» **RECORDS FOR THIS EXERCISE**:
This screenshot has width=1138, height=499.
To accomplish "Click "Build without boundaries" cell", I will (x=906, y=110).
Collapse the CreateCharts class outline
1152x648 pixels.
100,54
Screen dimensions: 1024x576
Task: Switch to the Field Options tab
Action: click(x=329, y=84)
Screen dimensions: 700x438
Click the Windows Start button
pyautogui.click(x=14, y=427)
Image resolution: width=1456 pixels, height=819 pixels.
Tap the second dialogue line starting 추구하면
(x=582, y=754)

---

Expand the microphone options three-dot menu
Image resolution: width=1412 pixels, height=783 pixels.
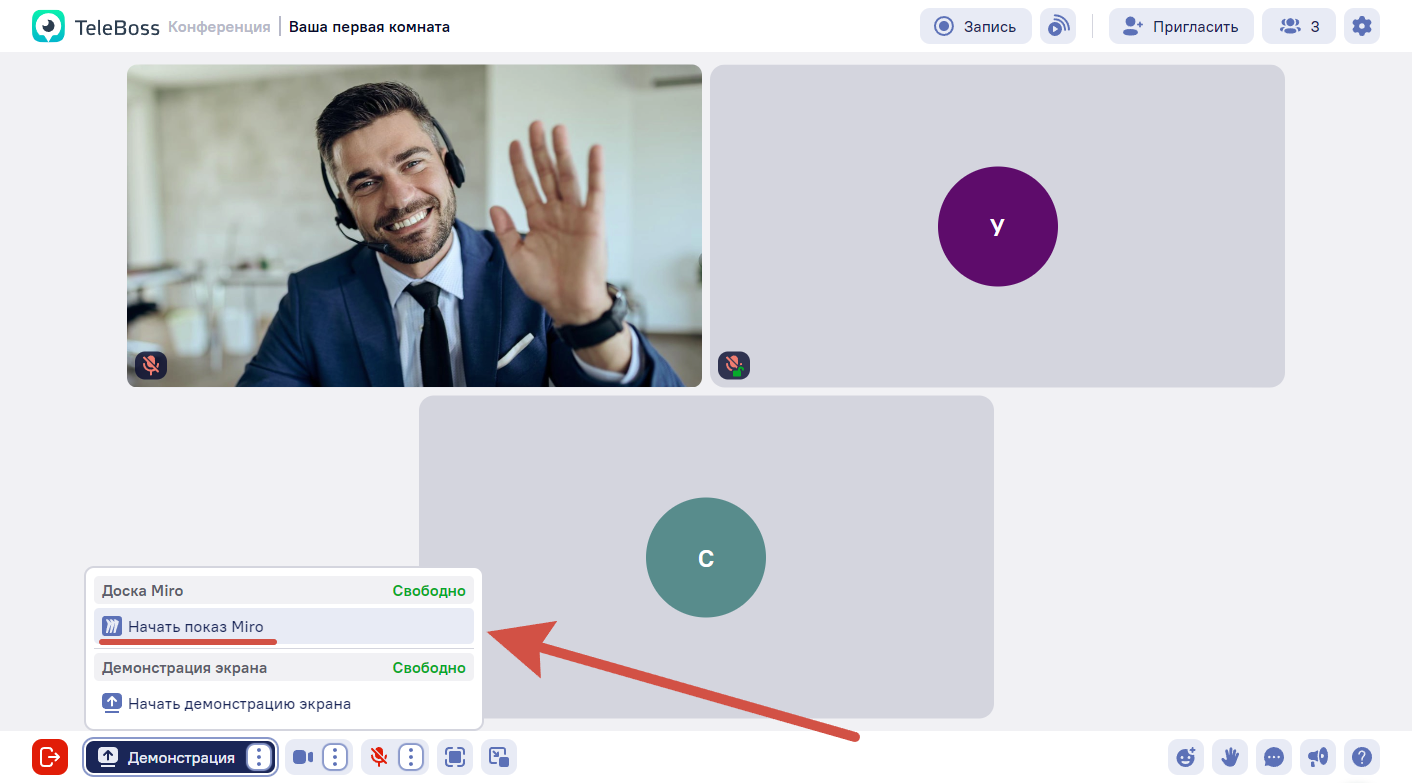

» **EXERCISE AIM**: Tell how many lines of the material above contain the word "resolution", giving only the number.

» **WRITTEN RESPONSE**: 2